Replacing A unique ID value with another based on a reference table in multiple text files
-
Hi,
I am sure this has been covered, in one way or another, but the searches come up with very code heavy solution that leave me clueless, and I have zero idea what i am doing.
I am trying to edit a few thousand files like the below. The Value WELL,“XXXXXX” is unique to each file, and I want to use a reference table to replace that unique 6 digit identifier with a 14 digit unique identifier. Can the find in files and replace function do this?
-
@Michael-Madison said in Replacing A unique ID value with another based on a reference table in multiple text files:
I want to use a reference table to replace that unique 6 digit identifier with a 14 digit unique identifier. Can the find in files and replace function do this?
Yes, technically you could use the find in files functionality for this. If your lookup table was relatively small, it wouldn’t be too bad. However, I suspect that if you had something like 12-15 (or more) rows in your reference table, a scripting solution would be far more efficient.
I’m not going to describe the scripting solution because that is a generic programming problem that does not have any Notepad++ - specific features. StackOverflow (and honestly probably ChatGPT) are both perfectly capable of supplying solutions to this problem.

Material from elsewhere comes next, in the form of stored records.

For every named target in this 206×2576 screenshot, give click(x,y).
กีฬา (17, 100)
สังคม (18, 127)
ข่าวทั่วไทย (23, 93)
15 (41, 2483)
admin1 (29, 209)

I don’t use ChatGPT personally, but I’m sure that if you asked it for tips on how to learn Python and then asked it for a script on how to solve this specific problem, that would be a pretty robust long-term solution to your problem, since ChatGPT is good at solving problems that have been solved hundreds of times before on the internet.
Instead, I’m going to focus on how you could solve this using Notepad++, even though it might not be the best solution.
For example, to perform the mapping (
foo
->R_ONE
,bar
->R_TWO
,baz
->R_THREE
) you would do this:
Find what:(?-i)(foo)|(bar)|(baz)
Replace with:R_(?1ONE)(?2TWO)(?3THREE)
Search Mode:Regular expression
Hopefully you see the pattern here; here is some relevant documentation.
It is possible to use regular expressions and Notepad++ menu functions to convert a list of key-value pairs (like
foo,ONE bar,TWO baz,THREE
) to a find/replace regex pair that will do what I described above, but the fact is that if you have so many key-value pairs that you would need to generate the regular expressions programmatically, the regex-based solution I described would be too inefficient and you’re back to needing a scripting solution. -
@Michael-Madison said in Replacing A unique ID value with another based on a reference table in multiple text files:
I am sure this has been covered, in one way or another, but the searches come up with very code heavy solution that leave me clueless, and I have zero idea what i am doing.
Unfortunately, the problem you described is best dealt with using either code or a data management tool. Notepad++ is a text editor. While you can use Notepad++'s search/replace to do some crude data management tasks you end up with stuff that is both hard to create and harder to maintain.
I’ll use the idea proposed by @Mark-Olson and show this example. Let’s say we have a list of ten 6-digit WELL numbers and their corresponding 14-digit numbers.
729647 01816277784739 832291 05203379882010 323016 08529698086864 852429 25301745193483 613474 43535571764114 421123 69712418942707 495790 62415119153289 901250 16906577703160 214509 29859837478695 936045 11344788176363
A search/replace on multiple files of:
Search:(?-i)(?<=^WELL,")(?:(729647)|(832291)|(323016)|(852429)|(613474)|(421123)|(495790)|(901250)|(214509)|(936045))(?="$)
Replace:(?1(01816277784739))(?2(05203379882010))(?3(08529698086864))(?4(25301745193483))(?5(43535571764114))(?6(69712418942707))(?7(62415119153289))(?8(16906577703160))(?9(29859837478695))(?10(11344788176363))
will translate files containing
WELL,"729647" WELL,"832291" WELL,"323016" WELL,"852429" WELL,"613474" WELL,"421123" WELL,"495790" WELL,"901250" WELL,"214509" WELL,"936045"
into files containing
WELL,"01816277784739" WELL,"05203379882010" WELL,"08529698086864" WELL,"25301745193483" WELL,"43535571764114" WELL,"69712418942707" WELL,"62415119153289" WELL,"16906577703160" WELL,"29859837478695" WELL,"11344788176363"
You can expand that search/replace to deal with 20, maybe 30, translations at a time. The issue is that there’s a 1000 to 2000 character limit how long search/replace expressions can be. My example works for dealing with ten values at a time. I did not push the concept to see what the limit is. You said you had thousands of values meaning you would need to construct dozens, and possibly hundreds, of search/replace operations and to run them on all the data files.
This is an area where code shines vs dealing with it in Notepad++ alone as code can easily deal with translating a value such as
421123
into the desired69712418942707
. You run that on all your files and you will have the 14-digit WELL values.